╭──

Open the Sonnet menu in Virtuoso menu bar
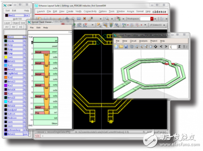The image size is (203, 151). tap(140, 11)
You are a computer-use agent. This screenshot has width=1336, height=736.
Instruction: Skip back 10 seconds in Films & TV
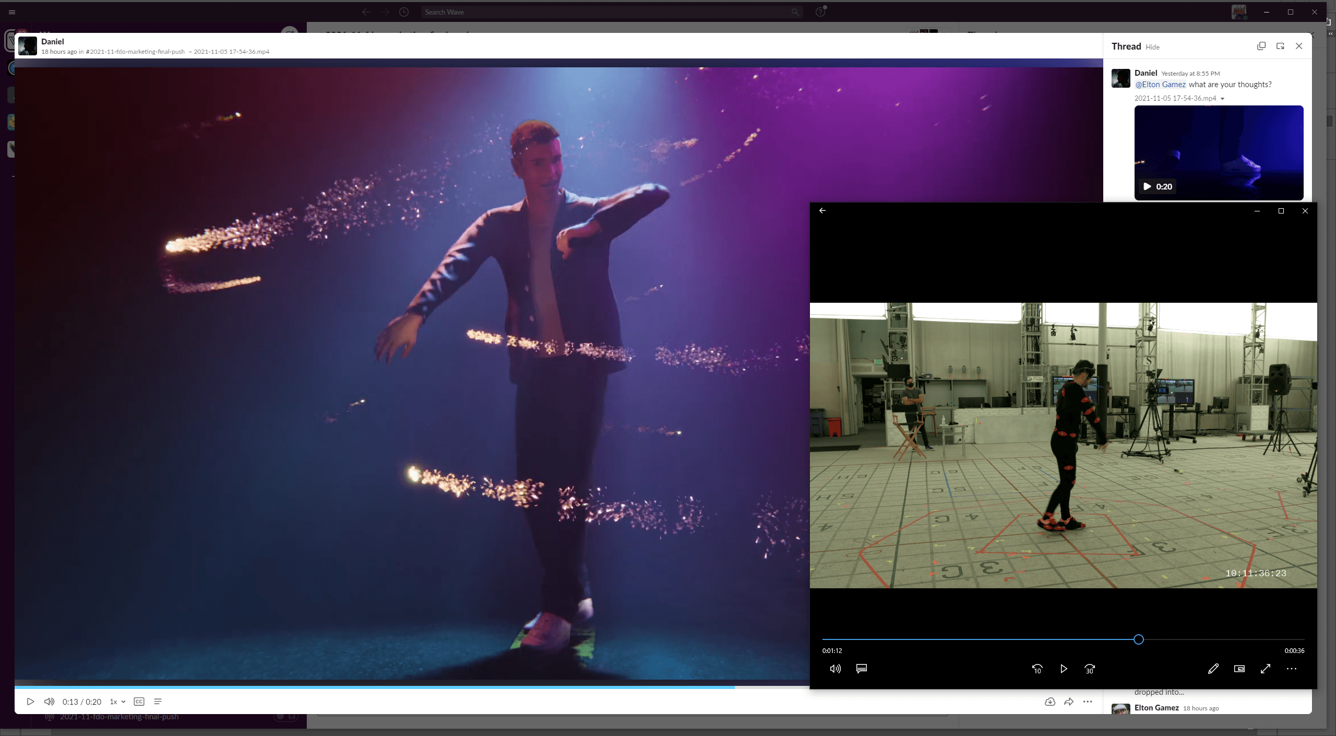point(1037,669)
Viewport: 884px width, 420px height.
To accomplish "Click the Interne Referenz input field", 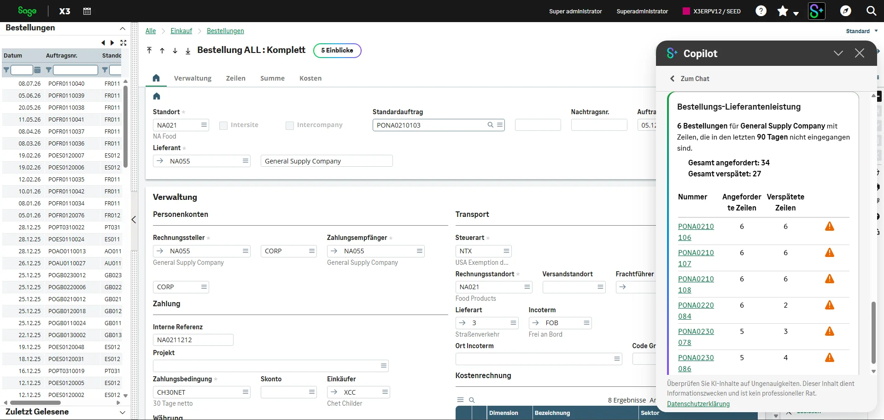I will tap(193, 340).
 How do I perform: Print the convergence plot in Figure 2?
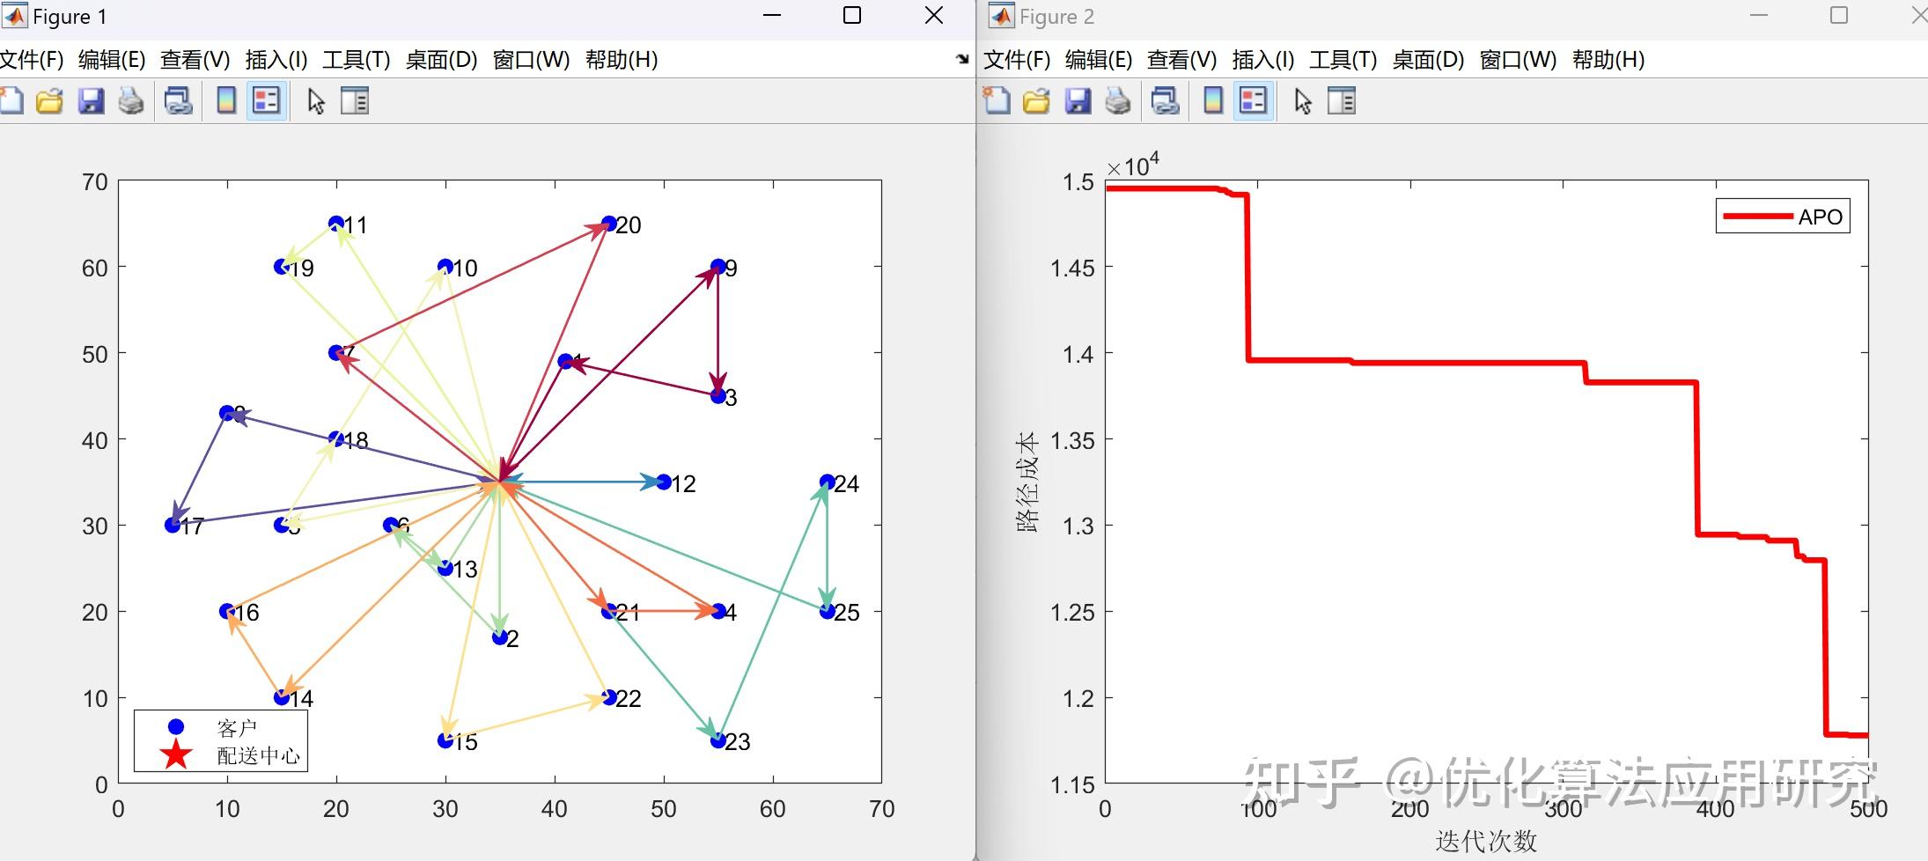tap(1118, 100)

╰──

◆ **Set exercise**
Rewrite the rows from the line with "How do I perform: Print" through the end of the rows, replacing "convergence plot" with "residual plot" and changing nothing else. Leave the pictures out of your answer.

◆ **Answer below**
 How do I perform: Print the residual plot in Figure 2?
tap(1118, 100)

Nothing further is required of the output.